> [Given request] In the piece on Farmville below, rewrite the passage starting with "I started playing" and going on through "a casual game.", swapping "Farmville" for "FarmVille" wherever it appears.

> [Extract to read]
I started playing Farmville a couple of months ago, as a part of my continuing education in games and game design. The surprise? I'm still playing it. And I even ponied up some of my own cash to keep Zynga running. (If you like a creative work, it behooves you to support the people who made it, right, kids?) 

It's not like me to play a game for more than a few weeks. Treasure Madness and Packrat? Ancient history. Kongregate keeps me coming back for twenty minutes a pop, but I hardly ever play the same game twice. Oh, sure, Clockwords, Chain Factor and Boomshine all kept me for a while, and I might still play from time to time, but it's nothing like the dedication with which I play Farmville. So what is it about Farmville? What makes it so special? The answer is that it absolutely nails all of the things I like best in a casual game.

  1. Multiple goals. For those of you who don't already know, Farmville is at its heart a very light, easy resource management game. You have a limited amount of land and money, and it's up to you to work out how to use them to get what you want. Better, it's up to you to decide what you want. Farmville offers experience points and levels, achievements and ribbons to earn, and sets of objects to collect. You can play to make the coolest 8-bit image on your farm, play to master all crops, or change from one goal to another depending on your mood. The more things there are to do, the more likely it is any given player will find something that floats their boat and stick around.
  2. No penalties. You might be able to lose Farmville, but you'd have to work really hard at it. The only limited factor is time -- you need to harvest crops before they wither. But you know how long that takes, and the time between ripening and withering varies from 2 hours to 4 days, depending on what you planted. And even if you neglect and lose all your crops, you're unlikely to have lost all your money. If you have managed to burn through it all, you can always visit neighboring farms to earn a little seed money for your next crop. I don't know about you, but I play games to relax. For me, keeping the stakes and pressure low works way better than ticking clocks and hordes of zombies shambling toward me. And I don't imagine I'm a special flower, unique in my gaming tastes.

> [Given information]
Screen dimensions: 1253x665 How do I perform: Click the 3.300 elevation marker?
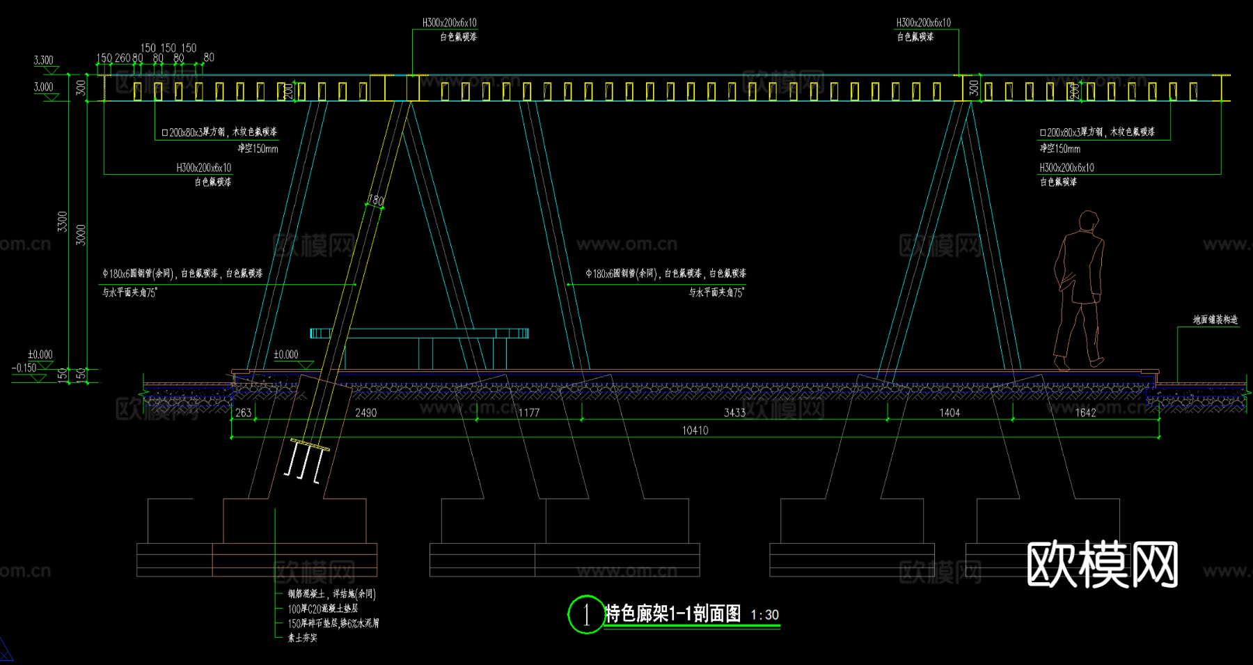tap(43, 61)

> [Task solution]
I started playing FarmVille a couple of months ago, as a part of my continuing education in games and game design. The surprise? I'm still playing it. And I even ponied up some of my own cash to keep Zynga running. (If you like a creative work, it behooves you to support the people who made it, right, kids?) 

It's not like me to play a game for more than a few weeks. Treasure Madness and Packrat? Ancient history. Kongregate keeps me coming back for twenty minutes a pop, but I hardly ever play the same game twice. Oh, sure, Clockwords, Chain Factor and Boomshine all kept me for a while, and I might still play from time to time, but it's nothing like the dedication with which I play FarmVille. So what is it about FarmVille? What makes it so special? The answer is that it absolutely nails all of the things I like best in a casual game.